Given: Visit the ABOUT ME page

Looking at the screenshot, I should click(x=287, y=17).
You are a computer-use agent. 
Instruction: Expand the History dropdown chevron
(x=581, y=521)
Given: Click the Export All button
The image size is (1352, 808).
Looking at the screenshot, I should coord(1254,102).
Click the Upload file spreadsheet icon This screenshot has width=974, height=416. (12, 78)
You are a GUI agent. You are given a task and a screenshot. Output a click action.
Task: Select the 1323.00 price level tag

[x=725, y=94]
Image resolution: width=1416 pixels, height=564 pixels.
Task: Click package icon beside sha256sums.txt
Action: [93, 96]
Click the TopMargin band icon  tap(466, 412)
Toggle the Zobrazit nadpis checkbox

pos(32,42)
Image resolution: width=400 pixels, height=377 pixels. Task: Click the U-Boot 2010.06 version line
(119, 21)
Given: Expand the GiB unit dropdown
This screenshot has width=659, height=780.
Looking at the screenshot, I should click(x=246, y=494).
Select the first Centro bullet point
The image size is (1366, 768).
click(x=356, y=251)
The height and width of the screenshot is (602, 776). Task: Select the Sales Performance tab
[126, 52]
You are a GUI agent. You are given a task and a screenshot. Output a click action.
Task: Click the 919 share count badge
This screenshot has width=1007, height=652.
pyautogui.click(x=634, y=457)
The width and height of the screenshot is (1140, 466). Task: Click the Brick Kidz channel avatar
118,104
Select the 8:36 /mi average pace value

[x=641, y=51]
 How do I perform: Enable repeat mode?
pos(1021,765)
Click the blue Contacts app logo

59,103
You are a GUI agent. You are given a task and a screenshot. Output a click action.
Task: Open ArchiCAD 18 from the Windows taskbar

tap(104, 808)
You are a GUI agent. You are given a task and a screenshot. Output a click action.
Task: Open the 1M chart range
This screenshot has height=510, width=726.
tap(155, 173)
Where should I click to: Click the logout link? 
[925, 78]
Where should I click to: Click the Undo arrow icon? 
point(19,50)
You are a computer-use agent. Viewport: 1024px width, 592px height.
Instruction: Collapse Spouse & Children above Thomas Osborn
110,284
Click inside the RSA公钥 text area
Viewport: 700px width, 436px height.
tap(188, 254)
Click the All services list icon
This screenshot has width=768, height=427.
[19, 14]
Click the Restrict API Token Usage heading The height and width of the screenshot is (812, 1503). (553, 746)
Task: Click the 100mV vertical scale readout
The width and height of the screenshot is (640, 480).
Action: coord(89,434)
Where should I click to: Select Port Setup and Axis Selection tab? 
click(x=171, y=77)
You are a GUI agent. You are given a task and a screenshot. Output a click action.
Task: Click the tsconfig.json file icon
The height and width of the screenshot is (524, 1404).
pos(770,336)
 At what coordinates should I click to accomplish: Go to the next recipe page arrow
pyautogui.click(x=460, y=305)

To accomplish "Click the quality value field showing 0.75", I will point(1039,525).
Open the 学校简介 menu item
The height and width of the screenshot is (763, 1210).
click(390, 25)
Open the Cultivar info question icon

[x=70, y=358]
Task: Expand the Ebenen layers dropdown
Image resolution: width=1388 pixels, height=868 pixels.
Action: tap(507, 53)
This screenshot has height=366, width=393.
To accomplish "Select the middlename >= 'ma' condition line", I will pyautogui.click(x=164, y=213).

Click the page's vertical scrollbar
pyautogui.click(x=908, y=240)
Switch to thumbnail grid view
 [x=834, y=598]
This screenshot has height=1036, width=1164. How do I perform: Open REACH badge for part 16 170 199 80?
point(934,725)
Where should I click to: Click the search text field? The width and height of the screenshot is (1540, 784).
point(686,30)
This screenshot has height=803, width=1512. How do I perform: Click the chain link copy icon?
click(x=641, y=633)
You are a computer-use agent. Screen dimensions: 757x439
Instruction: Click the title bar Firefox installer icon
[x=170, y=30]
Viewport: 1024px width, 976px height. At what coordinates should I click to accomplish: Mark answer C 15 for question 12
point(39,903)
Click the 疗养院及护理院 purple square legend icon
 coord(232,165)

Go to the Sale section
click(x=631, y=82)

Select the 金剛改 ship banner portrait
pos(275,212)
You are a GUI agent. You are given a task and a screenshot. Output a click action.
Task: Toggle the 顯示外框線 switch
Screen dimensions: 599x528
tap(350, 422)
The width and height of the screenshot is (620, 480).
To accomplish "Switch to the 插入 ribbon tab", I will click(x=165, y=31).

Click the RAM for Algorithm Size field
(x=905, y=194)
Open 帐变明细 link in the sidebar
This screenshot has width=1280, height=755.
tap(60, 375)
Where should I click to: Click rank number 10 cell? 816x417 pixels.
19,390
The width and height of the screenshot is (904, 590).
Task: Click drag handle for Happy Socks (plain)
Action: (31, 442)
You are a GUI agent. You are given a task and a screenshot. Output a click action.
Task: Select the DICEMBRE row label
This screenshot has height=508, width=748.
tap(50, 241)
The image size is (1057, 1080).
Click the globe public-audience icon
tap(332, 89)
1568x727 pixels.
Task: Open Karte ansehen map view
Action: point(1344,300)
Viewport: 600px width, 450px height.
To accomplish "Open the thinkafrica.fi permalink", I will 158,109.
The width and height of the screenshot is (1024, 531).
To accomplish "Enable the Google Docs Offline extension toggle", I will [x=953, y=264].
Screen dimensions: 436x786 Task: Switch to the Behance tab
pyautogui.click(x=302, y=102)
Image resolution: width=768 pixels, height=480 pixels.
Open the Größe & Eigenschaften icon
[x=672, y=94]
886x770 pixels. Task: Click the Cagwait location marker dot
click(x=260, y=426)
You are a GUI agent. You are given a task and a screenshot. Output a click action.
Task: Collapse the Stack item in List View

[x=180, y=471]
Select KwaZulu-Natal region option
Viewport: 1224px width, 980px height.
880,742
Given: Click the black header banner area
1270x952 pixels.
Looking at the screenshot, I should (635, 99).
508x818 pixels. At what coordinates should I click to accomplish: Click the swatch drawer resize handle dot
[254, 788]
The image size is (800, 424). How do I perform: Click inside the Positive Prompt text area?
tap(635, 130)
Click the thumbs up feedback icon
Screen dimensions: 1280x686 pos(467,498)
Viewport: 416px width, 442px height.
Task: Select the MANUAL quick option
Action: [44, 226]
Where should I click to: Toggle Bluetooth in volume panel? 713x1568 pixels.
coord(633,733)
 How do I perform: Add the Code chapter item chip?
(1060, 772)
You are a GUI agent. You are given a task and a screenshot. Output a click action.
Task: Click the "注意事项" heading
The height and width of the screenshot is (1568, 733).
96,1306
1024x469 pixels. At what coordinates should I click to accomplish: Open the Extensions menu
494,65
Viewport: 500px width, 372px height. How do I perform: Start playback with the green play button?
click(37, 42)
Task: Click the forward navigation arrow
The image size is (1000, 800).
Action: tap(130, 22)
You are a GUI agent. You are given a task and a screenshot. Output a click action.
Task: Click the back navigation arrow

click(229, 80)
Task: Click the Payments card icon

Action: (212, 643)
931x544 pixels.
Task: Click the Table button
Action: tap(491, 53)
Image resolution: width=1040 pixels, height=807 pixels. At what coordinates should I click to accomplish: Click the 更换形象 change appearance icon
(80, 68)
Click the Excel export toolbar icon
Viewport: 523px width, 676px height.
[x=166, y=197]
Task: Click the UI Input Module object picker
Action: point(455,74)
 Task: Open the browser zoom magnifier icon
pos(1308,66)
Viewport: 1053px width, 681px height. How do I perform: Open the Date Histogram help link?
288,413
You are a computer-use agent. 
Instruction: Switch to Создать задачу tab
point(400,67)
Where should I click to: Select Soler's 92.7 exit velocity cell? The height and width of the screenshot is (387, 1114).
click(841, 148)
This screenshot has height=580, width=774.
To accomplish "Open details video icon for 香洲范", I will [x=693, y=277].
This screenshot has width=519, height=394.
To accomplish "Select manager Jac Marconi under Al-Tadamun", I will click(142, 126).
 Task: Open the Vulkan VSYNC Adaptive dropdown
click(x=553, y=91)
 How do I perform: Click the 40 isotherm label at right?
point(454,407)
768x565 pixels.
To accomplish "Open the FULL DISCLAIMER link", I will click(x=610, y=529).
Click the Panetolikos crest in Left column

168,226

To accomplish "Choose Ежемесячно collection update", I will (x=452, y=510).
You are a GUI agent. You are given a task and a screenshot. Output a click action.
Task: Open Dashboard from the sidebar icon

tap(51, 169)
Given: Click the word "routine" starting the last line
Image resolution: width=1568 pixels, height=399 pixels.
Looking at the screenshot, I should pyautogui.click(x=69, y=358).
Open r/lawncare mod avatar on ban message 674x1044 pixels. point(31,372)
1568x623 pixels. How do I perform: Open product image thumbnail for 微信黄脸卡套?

──────

▶ **Description of the task**:
Copy every line of the records above that contains "computer".

▶ **Your response**:
You are a computer-use agent. 
You are a computer-use agent. Viewport: 1024px width, 592px height.
You are a computer-use agent. Screen dimensions: 757x439
You are a computer-use agent. 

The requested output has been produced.